TASK DETAILS :: Copy the records below verbatim, starting from the line containing "Task: Open the @_CollegeHumor_ handle" and continuing through the line containing "click(x=269, y=243)", with both of those lines included.

=-=-=-=-=

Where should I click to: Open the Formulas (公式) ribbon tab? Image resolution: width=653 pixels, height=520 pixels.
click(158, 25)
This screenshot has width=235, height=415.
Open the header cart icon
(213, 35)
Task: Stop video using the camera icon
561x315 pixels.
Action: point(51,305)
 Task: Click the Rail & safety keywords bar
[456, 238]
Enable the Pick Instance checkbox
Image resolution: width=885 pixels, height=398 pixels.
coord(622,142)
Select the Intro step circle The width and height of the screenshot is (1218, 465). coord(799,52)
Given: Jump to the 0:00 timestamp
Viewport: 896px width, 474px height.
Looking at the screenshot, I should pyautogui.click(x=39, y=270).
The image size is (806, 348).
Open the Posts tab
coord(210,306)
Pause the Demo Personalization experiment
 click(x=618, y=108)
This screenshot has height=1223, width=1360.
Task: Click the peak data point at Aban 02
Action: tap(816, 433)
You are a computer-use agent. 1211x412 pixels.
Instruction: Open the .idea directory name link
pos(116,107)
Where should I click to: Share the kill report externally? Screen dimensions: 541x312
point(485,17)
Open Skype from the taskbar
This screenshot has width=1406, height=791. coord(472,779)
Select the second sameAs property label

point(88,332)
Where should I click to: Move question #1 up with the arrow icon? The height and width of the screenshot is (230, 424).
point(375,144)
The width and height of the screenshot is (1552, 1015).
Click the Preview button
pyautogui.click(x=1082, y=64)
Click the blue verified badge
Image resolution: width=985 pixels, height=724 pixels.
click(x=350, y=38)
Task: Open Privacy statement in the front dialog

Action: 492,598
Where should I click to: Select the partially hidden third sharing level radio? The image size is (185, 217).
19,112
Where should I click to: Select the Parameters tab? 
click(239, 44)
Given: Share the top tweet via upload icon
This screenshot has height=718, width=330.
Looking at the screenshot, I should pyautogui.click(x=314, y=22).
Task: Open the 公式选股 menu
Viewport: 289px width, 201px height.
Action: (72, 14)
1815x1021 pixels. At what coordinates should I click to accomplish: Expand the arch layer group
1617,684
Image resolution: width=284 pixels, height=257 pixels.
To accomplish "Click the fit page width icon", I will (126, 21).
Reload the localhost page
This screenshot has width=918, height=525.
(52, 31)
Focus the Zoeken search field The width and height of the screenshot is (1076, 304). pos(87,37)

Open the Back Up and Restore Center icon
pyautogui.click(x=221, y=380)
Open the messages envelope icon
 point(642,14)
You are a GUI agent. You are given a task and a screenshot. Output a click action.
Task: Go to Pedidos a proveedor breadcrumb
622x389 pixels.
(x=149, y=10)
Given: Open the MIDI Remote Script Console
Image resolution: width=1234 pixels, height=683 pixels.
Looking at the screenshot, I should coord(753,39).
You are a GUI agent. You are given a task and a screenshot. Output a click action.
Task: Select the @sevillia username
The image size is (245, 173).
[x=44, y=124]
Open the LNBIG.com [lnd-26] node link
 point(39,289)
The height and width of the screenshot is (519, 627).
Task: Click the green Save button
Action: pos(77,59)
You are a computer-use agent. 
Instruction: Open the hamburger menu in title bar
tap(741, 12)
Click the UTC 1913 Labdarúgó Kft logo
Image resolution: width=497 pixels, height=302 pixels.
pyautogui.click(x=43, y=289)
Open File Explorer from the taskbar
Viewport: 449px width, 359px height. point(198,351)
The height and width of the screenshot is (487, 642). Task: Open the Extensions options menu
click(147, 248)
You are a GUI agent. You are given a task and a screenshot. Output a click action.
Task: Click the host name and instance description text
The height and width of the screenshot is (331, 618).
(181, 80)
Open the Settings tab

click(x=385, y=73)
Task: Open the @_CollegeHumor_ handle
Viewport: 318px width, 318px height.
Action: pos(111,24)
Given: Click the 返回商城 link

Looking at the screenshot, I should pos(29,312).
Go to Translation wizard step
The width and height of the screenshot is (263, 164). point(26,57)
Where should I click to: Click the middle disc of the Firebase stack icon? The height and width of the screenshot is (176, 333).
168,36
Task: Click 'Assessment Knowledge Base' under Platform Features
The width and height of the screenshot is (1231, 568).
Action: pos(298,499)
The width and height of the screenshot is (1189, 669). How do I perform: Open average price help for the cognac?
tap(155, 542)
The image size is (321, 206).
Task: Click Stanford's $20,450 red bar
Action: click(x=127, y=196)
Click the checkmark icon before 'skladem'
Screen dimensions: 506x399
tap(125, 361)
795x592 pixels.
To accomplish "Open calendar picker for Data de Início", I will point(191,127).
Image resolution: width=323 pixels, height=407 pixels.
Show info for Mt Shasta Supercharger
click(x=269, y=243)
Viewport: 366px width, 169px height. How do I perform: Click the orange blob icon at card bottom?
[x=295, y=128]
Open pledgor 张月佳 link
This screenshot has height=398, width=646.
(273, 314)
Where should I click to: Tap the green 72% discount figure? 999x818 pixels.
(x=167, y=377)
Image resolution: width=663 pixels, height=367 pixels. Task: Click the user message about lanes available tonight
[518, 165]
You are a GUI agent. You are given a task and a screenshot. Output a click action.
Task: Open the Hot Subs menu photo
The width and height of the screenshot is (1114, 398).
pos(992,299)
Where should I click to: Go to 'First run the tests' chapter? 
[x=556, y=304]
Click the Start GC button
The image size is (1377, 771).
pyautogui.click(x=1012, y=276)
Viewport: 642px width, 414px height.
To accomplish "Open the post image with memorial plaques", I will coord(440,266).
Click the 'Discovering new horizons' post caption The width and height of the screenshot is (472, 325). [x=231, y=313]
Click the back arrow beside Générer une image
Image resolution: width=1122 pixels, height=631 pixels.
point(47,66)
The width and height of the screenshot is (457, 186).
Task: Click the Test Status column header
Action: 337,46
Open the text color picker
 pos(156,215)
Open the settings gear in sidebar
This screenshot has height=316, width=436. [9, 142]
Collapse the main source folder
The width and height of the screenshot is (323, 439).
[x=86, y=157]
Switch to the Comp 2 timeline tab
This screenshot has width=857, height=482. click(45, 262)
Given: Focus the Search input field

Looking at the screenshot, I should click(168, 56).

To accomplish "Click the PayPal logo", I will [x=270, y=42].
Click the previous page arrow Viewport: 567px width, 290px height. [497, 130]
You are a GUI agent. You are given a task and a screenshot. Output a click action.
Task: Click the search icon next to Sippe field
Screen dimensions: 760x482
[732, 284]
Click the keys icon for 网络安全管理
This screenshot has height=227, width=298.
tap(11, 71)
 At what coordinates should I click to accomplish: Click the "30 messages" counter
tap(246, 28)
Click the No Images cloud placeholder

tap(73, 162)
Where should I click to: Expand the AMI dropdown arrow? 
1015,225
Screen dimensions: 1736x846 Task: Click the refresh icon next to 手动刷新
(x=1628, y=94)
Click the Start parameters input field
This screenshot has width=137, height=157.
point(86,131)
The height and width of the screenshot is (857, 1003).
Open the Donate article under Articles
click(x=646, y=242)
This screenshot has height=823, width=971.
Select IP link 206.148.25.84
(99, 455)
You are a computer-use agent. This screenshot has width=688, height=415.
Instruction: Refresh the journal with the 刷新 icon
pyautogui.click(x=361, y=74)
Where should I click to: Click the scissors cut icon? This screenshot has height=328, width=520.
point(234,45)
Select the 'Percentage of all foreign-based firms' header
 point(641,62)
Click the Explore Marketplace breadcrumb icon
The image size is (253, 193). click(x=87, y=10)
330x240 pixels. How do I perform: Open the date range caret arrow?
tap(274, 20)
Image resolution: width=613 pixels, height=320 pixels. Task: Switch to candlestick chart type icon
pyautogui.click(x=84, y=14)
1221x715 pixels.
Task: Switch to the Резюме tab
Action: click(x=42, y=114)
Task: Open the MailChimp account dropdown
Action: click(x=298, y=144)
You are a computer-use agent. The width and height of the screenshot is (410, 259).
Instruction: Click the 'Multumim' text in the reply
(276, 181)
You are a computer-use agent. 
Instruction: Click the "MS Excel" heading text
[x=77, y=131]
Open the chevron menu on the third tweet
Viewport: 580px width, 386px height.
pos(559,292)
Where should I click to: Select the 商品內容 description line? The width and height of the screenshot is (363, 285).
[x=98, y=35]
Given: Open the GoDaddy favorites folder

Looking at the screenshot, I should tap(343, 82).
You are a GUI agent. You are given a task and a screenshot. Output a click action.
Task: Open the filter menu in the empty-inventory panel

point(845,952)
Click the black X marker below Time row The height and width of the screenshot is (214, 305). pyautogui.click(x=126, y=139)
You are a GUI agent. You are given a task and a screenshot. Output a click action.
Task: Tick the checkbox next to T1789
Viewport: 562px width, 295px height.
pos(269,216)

=-=-=-=-=

OUTPUT FOR THIS EXERCISE ::
Task: Open the @_CollegeHumor_ handle
Viewport: 318px width, 318px height.
Action: pos(111,24)
Given: Click the 返回商城 link

Looking at the screenshot, I should pos(29,312).
Go to Translation wizard step
The width and height of the screenshot is (263, 164). point(26,57)
Where should I click to: Click the middle disc of the Firebase stack icon? The height and width of the screenshot is (176, 333).
168,36
Task: Click 'Assessment Knowledge Base' under Platform Features
The width and height of the screenshot is (1231, 568).
Action: pos(298,499)
The width and height of the screenshot is (1189, 669). How do I perform: Open average price help for the cognac?
tap(155, 542)
The image size is (321, 206).
Task: Click Stanford's $20,450 red bar
Action: click(x=127, y=196)
Click the checkmark icon before 'skladem'
Screen dimensions: 506x399
tap(125, 361)
795x592 pixels.
To accomplish "Open calendar picker for Data de Início", I will point(191,127).
Image resolution: width=323 pixels, height=407 pixels.
Show info for Mt Shasta Supercharger
click(x=269, y=243)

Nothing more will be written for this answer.